start DATASET CONTENT
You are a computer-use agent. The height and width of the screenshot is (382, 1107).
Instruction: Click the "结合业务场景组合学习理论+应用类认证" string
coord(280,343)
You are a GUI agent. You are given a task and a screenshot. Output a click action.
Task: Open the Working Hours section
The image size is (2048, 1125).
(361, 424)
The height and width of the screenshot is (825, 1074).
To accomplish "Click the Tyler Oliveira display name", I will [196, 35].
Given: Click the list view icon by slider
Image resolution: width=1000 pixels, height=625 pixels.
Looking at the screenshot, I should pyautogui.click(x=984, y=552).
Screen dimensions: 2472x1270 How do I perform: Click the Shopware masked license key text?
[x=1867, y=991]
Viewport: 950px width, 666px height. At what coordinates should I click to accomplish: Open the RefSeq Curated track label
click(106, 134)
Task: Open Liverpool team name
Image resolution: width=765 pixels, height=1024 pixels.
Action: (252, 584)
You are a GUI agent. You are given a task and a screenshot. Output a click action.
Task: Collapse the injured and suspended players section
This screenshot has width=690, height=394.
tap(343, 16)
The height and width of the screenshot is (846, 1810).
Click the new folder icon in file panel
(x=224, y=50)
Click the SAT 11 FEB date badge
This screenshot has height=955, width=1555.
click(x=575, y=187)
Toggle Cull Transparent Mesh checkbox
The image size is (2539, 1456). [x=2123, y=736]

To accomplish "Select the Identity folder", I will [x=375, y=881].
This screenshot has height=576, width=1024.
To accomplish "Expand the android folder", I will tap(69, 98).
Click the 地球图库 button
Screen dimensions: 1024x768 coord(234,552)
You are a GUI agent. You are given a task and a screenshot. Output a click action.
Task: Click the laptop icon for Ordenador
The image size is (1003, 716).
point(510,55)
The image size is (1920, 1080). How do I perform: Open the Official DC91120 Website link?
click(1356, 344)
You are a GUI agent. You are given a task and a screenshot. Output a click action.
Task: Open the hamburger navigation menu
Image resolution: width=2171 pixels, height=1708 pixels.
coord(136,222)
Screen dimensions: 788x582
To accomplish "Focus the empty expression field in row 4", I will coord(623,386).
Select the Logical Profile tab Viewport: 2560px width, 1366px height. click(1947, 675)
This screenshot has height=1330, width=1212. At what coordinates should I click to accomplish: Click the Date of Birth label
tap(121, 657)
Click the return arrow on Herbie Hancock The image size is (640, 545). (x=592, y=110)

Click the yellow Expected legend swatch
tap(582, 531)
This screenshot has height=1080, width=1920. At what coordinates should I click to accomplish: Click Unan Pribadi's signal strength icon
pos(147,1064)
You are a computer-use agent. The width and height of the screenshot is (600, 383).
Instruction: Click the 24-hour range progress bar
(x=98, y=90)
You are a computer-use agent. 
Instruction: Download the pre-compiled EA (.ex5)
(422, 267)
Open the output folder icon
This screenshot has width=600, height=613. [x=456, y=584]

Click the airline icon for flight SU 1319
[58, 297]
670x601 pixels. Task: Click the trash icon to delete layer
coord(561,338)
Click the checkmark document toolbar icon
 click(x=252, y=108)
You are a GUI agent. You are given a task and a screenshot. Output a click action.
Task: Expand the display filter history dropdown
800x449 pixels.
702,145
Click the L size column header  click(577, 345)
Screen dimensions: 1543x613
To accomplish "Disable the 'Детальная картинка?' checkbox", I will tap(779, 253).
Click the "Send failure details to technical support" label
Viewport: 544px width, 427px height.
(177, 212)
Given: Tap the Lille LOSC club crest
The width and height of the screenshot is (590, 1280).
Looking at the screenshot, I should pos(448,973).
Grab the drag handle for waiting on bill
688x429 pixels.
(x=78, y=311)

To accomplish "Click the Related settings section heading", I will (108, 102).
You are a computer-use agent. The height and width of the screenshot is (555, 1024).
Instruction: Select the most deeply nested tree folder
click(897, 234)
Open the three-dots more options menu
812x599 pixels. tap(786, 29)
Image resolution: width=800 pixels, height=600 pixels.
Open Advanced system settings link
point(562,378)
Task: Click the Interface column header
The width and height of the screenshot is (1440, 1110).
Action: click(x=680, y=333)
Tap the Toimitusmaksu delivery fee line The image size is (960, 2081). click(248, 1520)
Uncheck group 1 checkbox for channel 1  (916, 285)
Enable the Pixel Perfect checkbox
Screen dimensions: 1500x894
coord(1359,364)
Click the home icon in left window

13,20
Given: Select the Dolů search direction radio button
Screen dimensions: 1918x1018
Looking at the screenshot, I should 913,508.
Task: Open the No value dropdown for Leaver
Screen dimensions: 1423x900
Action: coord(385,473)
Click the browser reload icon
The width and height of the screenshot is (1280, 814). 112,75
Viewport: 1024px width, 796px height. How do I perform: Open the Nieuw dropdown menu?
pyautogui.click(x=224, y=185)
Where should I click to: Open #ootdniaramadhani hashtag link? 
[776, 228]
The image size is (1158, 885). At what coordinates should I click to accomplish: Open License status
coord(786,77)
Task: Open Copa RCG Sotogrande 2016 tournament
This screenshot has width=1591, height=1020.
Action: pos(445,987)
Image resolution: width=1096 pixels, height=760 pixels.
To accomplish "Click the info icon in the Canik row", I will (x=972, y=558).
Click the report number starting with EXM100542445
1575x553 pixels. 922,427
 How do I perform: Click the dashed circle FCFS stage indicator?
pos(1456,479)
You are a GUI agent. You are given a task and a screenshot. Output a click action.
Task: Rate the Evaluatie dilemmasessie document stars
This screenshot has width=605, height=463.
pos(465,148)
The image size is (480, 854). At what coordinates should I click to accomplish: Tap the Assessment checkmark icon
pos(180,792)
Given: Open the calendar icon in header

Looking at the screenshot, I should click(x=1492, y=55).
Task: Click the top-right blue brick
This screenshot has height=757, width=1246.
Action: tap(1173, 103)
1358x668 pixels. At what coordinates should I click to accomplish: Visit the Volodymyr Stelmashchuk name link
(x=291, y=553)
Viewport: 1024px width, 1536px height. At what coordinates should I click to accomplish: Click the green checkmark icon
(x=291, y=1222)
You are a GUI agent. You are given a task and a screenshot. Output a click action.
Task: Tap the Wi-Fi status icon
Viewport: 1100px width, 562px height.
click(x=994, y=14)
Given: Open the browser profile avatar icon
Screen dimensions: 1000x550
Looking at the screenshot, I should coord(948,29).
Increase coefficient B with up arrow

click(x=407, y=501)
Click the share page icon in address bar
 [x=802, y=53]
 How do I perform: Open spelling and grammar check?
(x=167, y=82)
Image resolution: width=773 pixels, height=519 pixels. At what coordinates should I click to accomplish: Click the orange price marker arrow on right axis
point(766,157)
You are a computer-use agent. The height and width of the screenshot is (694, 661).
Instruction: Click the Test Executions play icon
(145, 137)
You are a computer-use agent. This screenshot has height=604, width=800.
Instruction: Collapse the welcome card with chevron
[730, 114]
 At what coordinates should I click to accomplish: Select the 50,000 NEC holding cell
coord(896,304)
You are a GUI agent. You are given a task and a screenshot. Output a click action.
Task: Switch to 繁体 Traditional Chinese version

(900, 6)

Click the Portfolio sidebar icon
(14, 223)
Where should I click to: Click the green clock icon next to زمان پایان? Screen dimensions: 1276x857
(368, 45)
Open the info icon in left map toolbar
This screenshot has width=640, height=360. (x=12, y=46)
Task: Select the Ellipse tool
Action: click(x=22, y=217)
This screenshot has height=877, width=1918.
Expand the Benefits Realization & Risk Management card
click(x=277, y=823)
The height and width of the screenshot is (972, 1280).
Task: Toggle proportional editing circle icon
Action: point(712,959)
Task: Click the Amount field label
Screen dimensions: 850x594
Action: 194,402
end DATASET CONTENT
▶ PROMPT
Count the lines in the rows above that contain the string "button", matching case exactly. Reply with the number only.

▶ SOLUTION TO THE EXERCISE
2